Directory Structure¶

Previously, in the "Getting Started" section, we showed than a valid DBgen pipeline can be written in 9 lines of code; however, in most real cases, a significantly more complex data pipeline is required.

Let's start by walking through the directory structure of a typical DBgen project.

You can follow along with this tutorial by copying some boiler plate code by running the command:

$ dbgen new --template alice-bob-lab
<span style='color: green;'>Downloading template from https://github.com/modelyst/dbgen-model-template....</span>

This will prompt you to download the relevant files to a local directory with the directory structure shown below. The last prompt asks whether you want to download the finished tutorial or only the skeleton of it so that you can complete it yourself. You can find all the model templates at the DBgen Repo.

├── data
├── alice_bob_model
    ├── extracts
    │   ├── __init__.py
    │   ├── extract_1.py
    ├── etl_steps
    │   ├── __init__.py
    │   ├── etl_step_1.py
    │   ├── etl_step_2.py
    ├── transforms
    │   ├── __init__.py
    │   ├── transform_1.py
    ├── __init__.py
    ├── constants.py
    ├── main.py
    ├── schema.py

main.py¶

The overall goal of this entire repository is to create a DBgen model, which specifies the procedure to build the empty database and also to populate it with data. In main.py, there is a function that returns this DBgen model that the rest of the repository defines. This is a boiler-plate function, and a user does not need to ever change anything in this file.

The contents of main.py are shown below.

from alice_bob_model.etl_steps import add_etl_steps

from dbgen import Model


def make_model():
    model = Model(name="alice_bob_lab")
    add_etl_steps(model)
    return model

constants.py¶

This is a place to store any constants that are specific to the DBgen model defined in this repository. Common constants are:

The path to a data source (if the data is stored locally)
A cloud service (e.g. AWS) profile name and cloud storage location (if the data is stored remotely)
The default python environment in which most of the functions will be run (more detail on defining python environments is later in this tutorial)

The contents of constants.py used in this tutorial are shown below.

from pathlib import Path

from dbgen import Environment, Import

ROOT_DIR = Path(__file__).parent.parent
DATA_DIR = ROOT_DIR / "data"

DEFAULT_ENV = Environment([Import("typing", ["List", "Tuple"])])

schema.py¶

This is the file that specifies the empty database schema.
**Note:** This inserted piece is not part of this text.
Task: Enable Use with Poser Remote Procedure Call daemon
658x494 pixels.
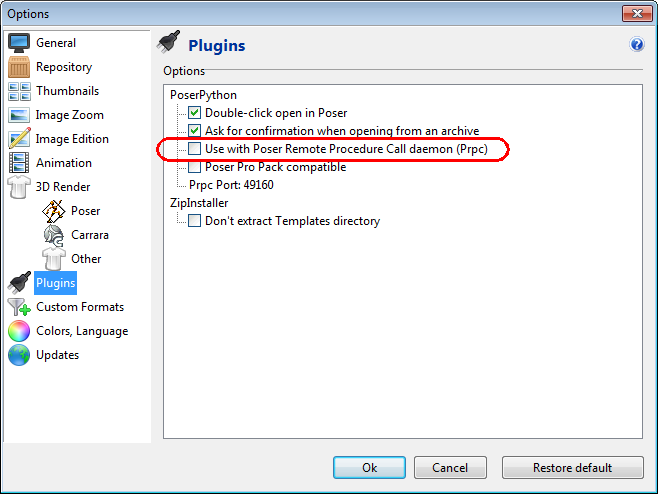Action: 194,149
In other words, this is where we define the tables, columns (and their data type), and foreign keys in the database.

Part of the schema.py used in this tutorial is shown below.

from typing import Optional

from dbgen import Entity, IDType


class Person(Entity, table=True):
    __tablename__ = "person"
    __identifying__ = {"first_name", "last_name"}
    first_name: str
    last_name: str
    age: Optional[int]

extracts¶

Extracts are relatively small pieces of code that define how to read data from a custom data source. We write that code here, then import it when we are writing ETLSteps later.

Below, we show an example of an extract that reads a csv stored in the local file system and returns its contents one row at a time. We'll walk through this in more detail later in the tutorial.

The code below is from extracts/csv_extract.py.

import csv
from typing import List

from dbgen import Extract


class CSVExtract(Extract):
    data_dir: str
    outputs: List[str] = ["row"]

    def extract(self):
        with open(self.data_dir) as csv_file:
            reader = csv.reader(csv_file)
            yield from reader

transforms¶

In the transforms module, we write functions that parse or analyze incoming data. If the same function will be used multiple times, it is best to write the function in the transforms module and import it later when the ETLStep is written.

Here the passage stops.